■ **Stored records**:
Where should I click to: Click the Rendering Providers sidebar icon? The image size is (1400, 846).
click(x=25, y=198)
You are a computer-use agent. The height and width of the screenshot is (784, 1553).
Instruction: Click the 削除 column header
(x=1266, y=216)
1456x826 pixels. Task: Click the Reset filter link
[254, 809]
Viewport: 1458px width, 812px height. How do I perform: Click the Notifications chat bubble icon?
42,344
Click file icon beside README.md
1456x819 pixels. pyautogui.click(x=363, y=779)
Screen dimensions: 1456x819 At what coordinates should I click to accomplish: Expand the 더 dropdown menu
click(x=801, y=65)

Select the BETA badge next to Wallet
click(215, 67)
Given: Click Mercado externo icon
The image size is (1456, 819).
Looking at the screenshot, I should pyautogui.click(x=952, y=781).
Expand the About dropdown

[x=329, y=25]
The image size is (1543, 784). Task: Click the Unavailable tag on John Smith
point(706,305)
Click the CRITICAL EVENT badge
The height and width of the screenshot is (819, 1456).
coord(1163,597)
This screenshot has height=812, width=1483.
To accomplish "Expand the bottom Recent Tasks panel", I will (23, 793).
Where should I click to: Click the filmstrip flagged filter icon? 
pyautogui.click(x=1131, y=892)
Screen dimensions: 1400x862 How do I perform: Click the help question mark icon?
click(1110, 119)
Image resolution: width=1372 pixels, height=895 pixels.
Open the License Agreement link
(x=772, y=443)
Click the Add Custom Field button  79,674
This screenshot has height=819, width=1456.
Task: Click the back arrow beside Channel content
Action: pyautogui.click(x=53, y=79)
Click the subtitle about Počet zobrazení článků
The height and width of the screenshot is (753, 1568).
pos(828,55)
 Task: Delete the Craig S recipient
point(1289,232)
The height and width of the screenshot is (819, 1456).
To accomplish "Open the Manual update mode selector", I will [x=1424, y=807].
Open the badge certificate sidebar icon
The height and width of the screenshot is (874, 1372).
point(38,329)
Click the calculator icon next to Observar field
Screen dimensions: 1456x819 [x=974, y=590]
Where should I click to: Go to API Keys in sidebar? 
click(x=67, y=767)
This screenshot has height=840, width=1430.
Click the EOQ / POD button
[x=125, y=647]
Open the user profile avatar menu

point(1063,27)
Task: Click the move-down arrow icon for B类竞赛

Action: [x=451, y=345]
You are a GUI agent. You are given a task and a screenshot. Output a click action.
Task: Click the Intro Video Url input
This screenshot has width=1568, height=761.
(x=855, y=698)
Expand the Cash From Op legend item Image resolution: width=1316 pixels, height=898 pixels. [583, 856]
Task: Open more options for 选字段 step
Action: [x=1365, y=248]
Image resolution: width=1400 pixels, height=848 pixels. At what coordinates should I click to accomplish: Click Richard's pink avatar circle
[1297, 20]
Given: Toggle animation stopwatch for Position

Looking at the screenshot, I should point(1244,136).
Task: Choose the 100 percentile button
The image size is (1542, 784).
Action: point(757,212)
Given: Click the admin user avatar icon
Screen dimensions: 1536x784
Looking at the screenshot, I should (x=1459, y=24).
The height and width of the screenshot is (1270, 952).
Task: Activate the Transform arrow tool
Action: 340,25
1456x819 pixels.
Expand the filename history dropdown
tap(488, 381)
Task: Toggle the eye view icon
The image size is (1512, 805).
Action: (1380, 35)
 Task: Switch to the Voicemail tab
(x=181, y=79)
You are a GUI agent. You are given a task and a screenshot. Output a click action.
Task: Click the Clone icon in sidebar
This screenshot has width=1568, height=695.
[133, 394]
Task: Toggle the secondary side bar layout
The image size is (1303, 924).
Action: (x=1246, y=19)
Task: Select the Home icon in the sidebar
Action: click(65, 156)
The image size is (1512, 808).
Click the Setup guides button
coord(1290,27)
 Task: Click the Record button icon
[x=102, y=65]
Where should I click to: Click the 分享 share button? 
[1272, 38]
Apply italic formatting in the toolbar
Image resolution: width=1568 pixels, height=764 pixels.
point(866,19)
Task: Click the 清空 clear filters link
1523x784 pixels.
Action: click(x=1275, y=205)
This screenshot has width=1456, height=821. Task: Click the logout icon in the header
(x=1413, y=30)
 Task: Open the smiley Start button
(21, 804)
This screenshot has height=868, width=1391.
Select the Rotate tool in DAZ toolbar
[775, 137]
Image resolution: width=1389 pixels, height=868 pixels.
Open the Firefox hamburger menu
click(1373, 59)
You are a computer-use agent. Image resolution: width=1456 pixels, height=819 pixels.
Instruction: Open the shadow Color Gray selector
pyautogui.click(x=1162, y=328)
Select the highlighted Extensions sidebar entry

■ **What the task asks**:
Set down each entry again, unchanged.

■ **Task answer**:
Where should I click to: Click the Rendering Providers sidebar icon? The image size is (1400, 846).
click(x=25, y=198)
You are a computer-use agent. The height and width of the screenshot is (784, 1553).
Instruction: Click the 削除 column header
(x=1266, y=216)
1456x826 pixels. Task: Click the Reset filter link
[254, 809]
Viewport: 1458px width, 812px height. How do I perform: Click the Notifications chat bubble icon?
42,344
Click file icon beside README.md
1456x819 pixels. pyautogui.click(x=363, y=779)
Screen dimensions: 1456x819 At what coordinates should I click to accomplish: Expand the 더 dropdown menu
click(x=801, y=65)

Select the BETA badge next to Wallet
click(215, 67)
Given: Click Mercado externo icon
The image size is (1456, 819).
Looking at the screenshot, I should pyautogui.click(x=952, y=781).
Expand the About dropdown

[x=329, y=25]
The image size is (1543, 784). Task: Click the Unavailable tag on John Smith
point(706,305)
Click the CRITICAL EVENT badge
The height and width of the screenshot is (819, 1456).
coord(1163,597)
This screenshot has height=812, width=1483.
To accomplish "Expand the bottom Recent Tasks panel", I will (23, 793).
Where should I click to: Click the filmstrip flagged filter icon? 
pyautogui.click(x=1131, y=892)
Screen dimensions: 1400x862 How do I perform: Click the help question mark icon?
click(1110, 119)
Image resolution: width=1372 pixels, height=895 pixels.
Open the License Agreement link
(x=772, y=443)
Click the Add Custom Field button  79,674
This screenshot has height=819, width=1456.
Task: Click the back arrow beside Channel content
Action: pyautogui.click(x=53, y=79)
Click the subtitle about Počet zobrazení článků
The height and width of the screenshot is (753, 1568).
pos(828,55)
 Task: Delete the Craig S recipient
point(1289,232)
The height and width of the screenshot is (819, 1456).
To accomplish "Open the Manual update mode selector", I will [x=1424, y=807].
Open the badge certificate sidebar icon
The height and width of the screenshot is (874, 1372).
point(38,329)
Click the calculator icon next to Observar field
Screen dimensions: 1456x819 [x=974, y=590]
Where should I click to: Go to API Keys in sidebar? 
click(x=67, y=767)
This screenshot has height=840, width=1430.
Click the EOQ / POD button
[x=125, y=647]
Open the user profile avatar menu

point(1063,27)
Task: Click the move-down arrow icon for B类竞赛

Action: [x=451, y=345]
You are a GUI agent. You are given a task and a screenshot. Output a click action.
Task: Click the Intro Video Url input
This screenshot has width=1568, height=761.
(x=855, y=698)
Expand the Cash From Op legend item Image resolution: width=1316 pixels, height=898 pixels. [583, 856]
Task: Open more options for 选字段 step
Action: [x=1365, y=248]
Image resolution: width=1400 pixels, height=848 pixels. At what coordinates should I click to accomplish: Click Richard's pink avatar circle
[1297, 20]
Given: Toggle animation stopwatch for Position

Looking at the screenshot, I should point(1244,136).
Task: Choose the 100 percentile button
The image size is (1542, 784).
Action: point(757,212)
Given: Click the admin user avatar icon
Screen dimensions: 1536x784
Looking at the screenshot, I should (x=1459, y=24).
The height and width of the screenshot is (1270, 952).
Task: Activate the Transform arrow tool
Action: 340,25
1456x819 pixels.
Expand the filename history dropdown
tap(488, 381)
Task: Toggle the eye view icon
The image size is (1512, 805).
Action: (1380, 35)
 Task: Switch to the Voicemail tab
(x=181, y=79)
You are a GUI agent. You are given a task and a screenshot. Output a click action.
Task: Click the Clone icon in sidebar
This screenshot has width=1568, height=695.
[133, 394]
Task: Toggle the secondary side bar layout
The image size is (1303, 924).
Action: (x=1246, y=19)
Task: Select the Home icon in the sidebar
Action: click(65, 156)
The image size is (1512, 808).
Click the Setup guides button
coord(1290,27)
 Task: Click the Record button icon
[x=102, y=65]
Where should I click to: Click the 分享 share button? 
[1272, 38]
Apply italic formatting in the toolbar
Image resolution: width=1568 pixels, height=764 pixels.
point(866,19)
Task: Click the 清空 clear filters link
1523x784 pixels.
Action: click(x=1275, y=205)
This screenshot has width=1456, height=821. Task: Click the logout icon in the header
(x=1413, y=30)
 Task: Open the smiley Start button
(21, 804)
This screenshot has height=868, width=1391.
Select the Rotate tool in DAZ toolbar
[775, 137]
Image resolution: width=1389 pixels, height=868 pixels.
Open the Firefox hamburger menu
click(1373, 59)
You are a computer-use agent. Image resolution: width=1456 pixels, height=819 pixels.
Instruction: Open the shadow Color Gray selector
pyautogui.click(x=1162, y=328)
Select the highlighted Extensions sidebar entry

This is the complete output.